Computer Science Department
School of Computer Science, Carnegie Mellon University
Delaunay Refinement Mesh Generation
Jonathan Richard Shewchuk
In two dimensions, I unify the algorithms of Chew and Ruppert in a common theoretical framework. Using Ruppert's analysis technique, I prove that one of Chew's algorithms can produce triangular meshes that are nicely graded, are size-optimal, and have no angle smaller than 26.5 degrees. (Chew proved a 30 degree bound without guarantees on grading or size.) I show that there are inputs with small angles that cannot be meshed by any algorithm without introducing new small angles; hence, all provably good mesh generation algorithms, including those not yet discovered, suffer from a fundamental limitation. I introduce techniques for handling small input angles that minimize the impact of this limitation on two-dimensional Delaunay refinement algorithms.

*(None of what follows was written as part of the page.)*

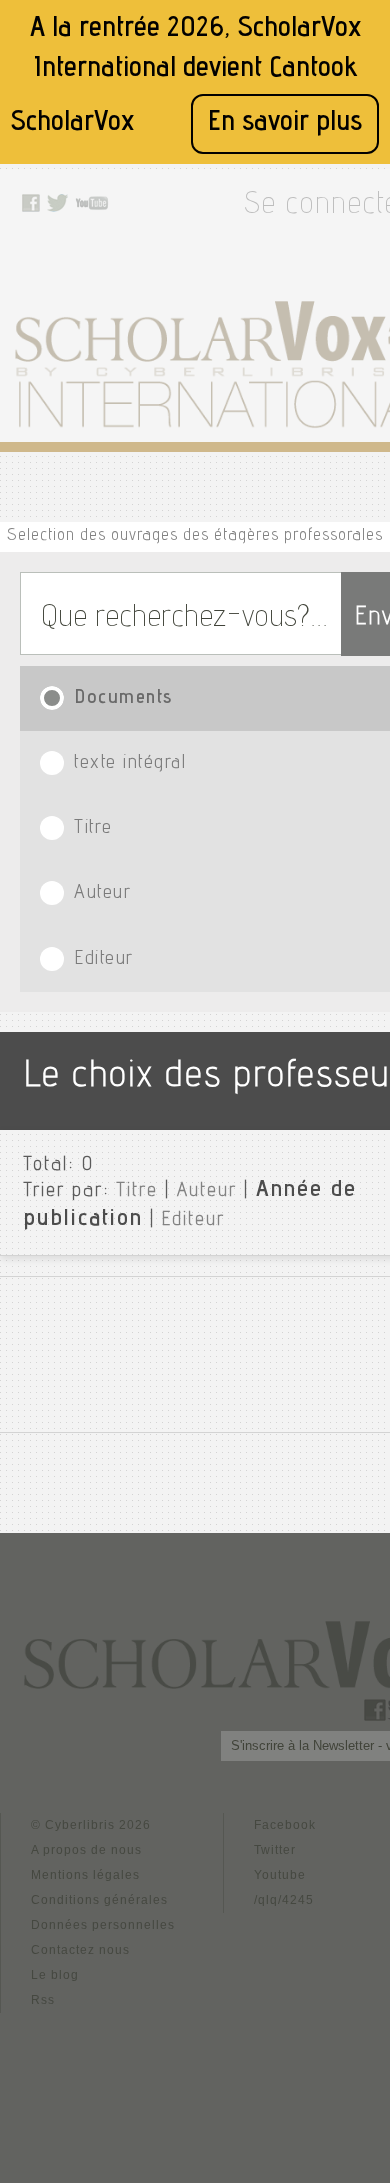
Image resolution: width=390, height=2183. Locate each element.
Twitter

In three dimensions, I introduce a Delaunay refinement algorithm that can produce tetrahedral meshes that are nicely graded and whose tetrahedra have circumradius-to-shortest edge ratios bounded below 1.63. By sacrificing good grading in theory (but not in practice), the bound can be improved to 1.15. This theoretical guarantee ensures that all poor quality tetrahedra except slivers (a particular type of poor tetrahedron) are removed. The slivers that remain are easily removed in practice, although there is no theoretical guarantee. These results assume that all input angles are large; the removal of this restriction remains the most important open problem in three-dimensional Delaunay refinement. Nevertheless, Delaunay refinement methods for tetrahedral mesh generation have the rare distinction that they offer strong theoretical bounds and frequently perform well in practice.
I describe my implementations of the triangular and tetrahedral Delaunay refinement algorithms. The robustness of these mesh generators against floating-point roundoff error is strengthened by fast correct floating-point implementations of four geometric predicates: the two-dimensional and three-dimensional orientation and incircle tests. These predicates owe their speed to two features. First, they employ new fast algorithms for arbitrary precision arithmetic on standard floating-point units. Second, they are adaptive; their running time depends on the degree of uncertainty of the result, and is usually small. Hence, these predicates cost little more than ordinary nonrobust predicates, but never sacrifice correctness for speed.